On June 8, 2018, Dr. Martin Young, Professor and Jeanne V. Marks Endowed Chair of Cardiovascular Disease at UAB, presented his advice on how to write a successful NIH R grant at our June Training Interdisciplinary & Emerging Research Scholars (TIERS) session. He drew from his experience writing several funded R grants as well as serving as a reviewer on numerous NIH study sections.
His top tip? Let the science lead the way! “Applications must focus on a significant area of research and address impactful questions,” he said. Grant writers should focus on new or paradigm shifting concepts and avoid proposing incremental “follow-up” work.
We list several other tips below.
Align your research with NIH and IC-specific missions. NIH comprises 27 Institutes and Centers (ICs). Begin by looking at their missions to determine which best fits with your research idea. Then contact a scientific research officer (SRO) there to discuss how to pitch your research and ask for advice on the best possible study section that would fit with those ideas. Then talk to UAB investigators who have served on that study section and/or seek out examples of grants that were scored well by that section
[Editor’s note: Start with the CCTS Grant Library, we have numerous examples of funded NIH R grants!].
Spend time on the specific aims page, it should be a “work of art.” First impressions last, and you want to excite reviewers, make them want to read the rest of your application. Don’t get hung up on cramming it all in to one page. Both layout and content matter. Write using plain language so that all members of the study section can grasp the science. Focus primarily on Significance, Rationale, Hypothesis, and Impact. Address the “Big Picture”—what is the relevance of your work to human health? What gaps in knowledge will your research fill?
Do not propose too many aims.
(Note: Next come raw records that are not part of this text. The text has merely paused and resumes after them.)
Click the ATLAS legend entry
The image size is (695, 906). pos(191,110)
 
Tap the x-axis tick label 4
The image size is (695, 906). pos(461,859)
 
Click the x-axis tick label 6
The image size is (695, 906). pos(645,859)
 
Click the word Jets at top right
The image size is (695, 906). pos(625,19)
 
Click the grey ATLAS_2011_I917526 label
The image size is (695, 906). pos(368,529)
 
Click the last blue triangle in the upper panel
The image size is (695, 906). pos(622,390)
Two to three aims is typical for an R01. Try to make the aims appealing to a broad audience, including basic scientists, clinicians, and other translational researchers. One way to approach specific aims is to address what is normal with Aim 1, what is broken in Aim 2, and a way to fix it with Aim 3. Include at least two of these three foci.
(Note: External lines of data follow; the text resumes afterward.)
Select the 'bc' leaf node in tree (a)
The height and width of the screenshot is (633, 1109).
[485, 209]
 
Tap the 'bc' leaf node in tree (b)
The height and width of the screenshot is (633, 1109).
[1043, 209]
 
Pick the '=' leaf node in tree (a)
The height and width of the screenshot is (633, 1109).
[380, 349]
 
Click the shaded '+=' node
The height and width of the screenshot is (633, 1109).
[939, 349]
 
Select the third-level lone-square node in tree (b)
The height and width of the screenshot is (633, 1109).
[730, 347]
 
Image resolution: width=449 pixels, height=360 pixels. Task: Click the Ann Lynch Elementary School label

Write with your reader in mind. It is easy to lose readers with verbose or meandering passages. Construct a clear and logical pathway from thought to thought. Each sentence should have one major concept, key concepts should be given ample explanation, and paragraphs should end with a summary, direction, or question. “Tell a story that is interesting, accurate, and easily understood,” Young said.
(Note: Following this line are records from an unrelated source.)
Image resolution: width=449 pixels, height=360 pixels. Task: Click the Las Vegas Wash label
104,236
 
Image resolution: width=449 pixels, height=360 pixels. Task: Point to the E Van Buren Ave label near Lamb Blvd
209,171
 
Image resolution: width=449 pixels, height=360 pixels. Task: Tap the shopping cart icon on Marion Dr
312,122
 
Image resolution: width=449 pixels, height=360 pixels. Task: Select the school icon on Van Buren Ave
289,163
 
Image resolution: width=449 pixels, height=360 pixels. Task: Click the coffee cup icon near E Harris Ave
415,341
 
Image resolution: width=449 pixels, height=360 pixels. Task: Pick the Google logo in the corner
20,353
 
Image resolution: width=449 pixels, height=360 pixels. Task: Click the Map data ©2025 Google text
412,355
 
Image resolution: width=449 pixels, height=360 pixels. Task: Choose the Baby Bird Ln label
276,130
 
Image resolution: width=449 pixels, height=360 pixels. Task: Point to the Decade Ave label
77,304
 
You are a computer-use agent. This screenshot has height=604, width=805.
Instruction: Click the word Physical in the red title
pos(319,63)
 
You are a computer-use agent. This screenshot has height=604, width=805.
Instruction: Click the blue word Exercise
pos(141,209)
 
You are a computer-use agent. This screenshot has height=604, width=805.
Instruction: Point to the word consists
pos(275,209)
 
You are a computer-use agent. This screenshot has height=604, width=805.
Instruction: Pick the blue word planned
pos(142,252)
Images convey more than words. Make a reviewer’s life easier by breaking text up with appropriate figures, which should be easy to grasp without a legend. This is especially appreciated in the methodological section, where a chart showing feasibility data results or a flow diagram can go a long way to communicate the details of your approach. Just be careful not to include so many figures that they overpower the narrative.
Take advantage of internal review panels. Ask multiple colleagues to review the application well in advance of submission. Provide enough time to receive and incorporate feedback.
[Editor’s note: CCTS offers several scientific review panels for wherever you are in the grant development process. Our panel recipients enjoy a success rate that is three times the NIH funding line.]
Young also provided a list of “recurrent, avoidable, potentially fatal flaws.” These included aims that are interdependent and insufficient preliminary data. His conclusion offered several additional “tricks of the trade,” such as how to make basic science appear translational.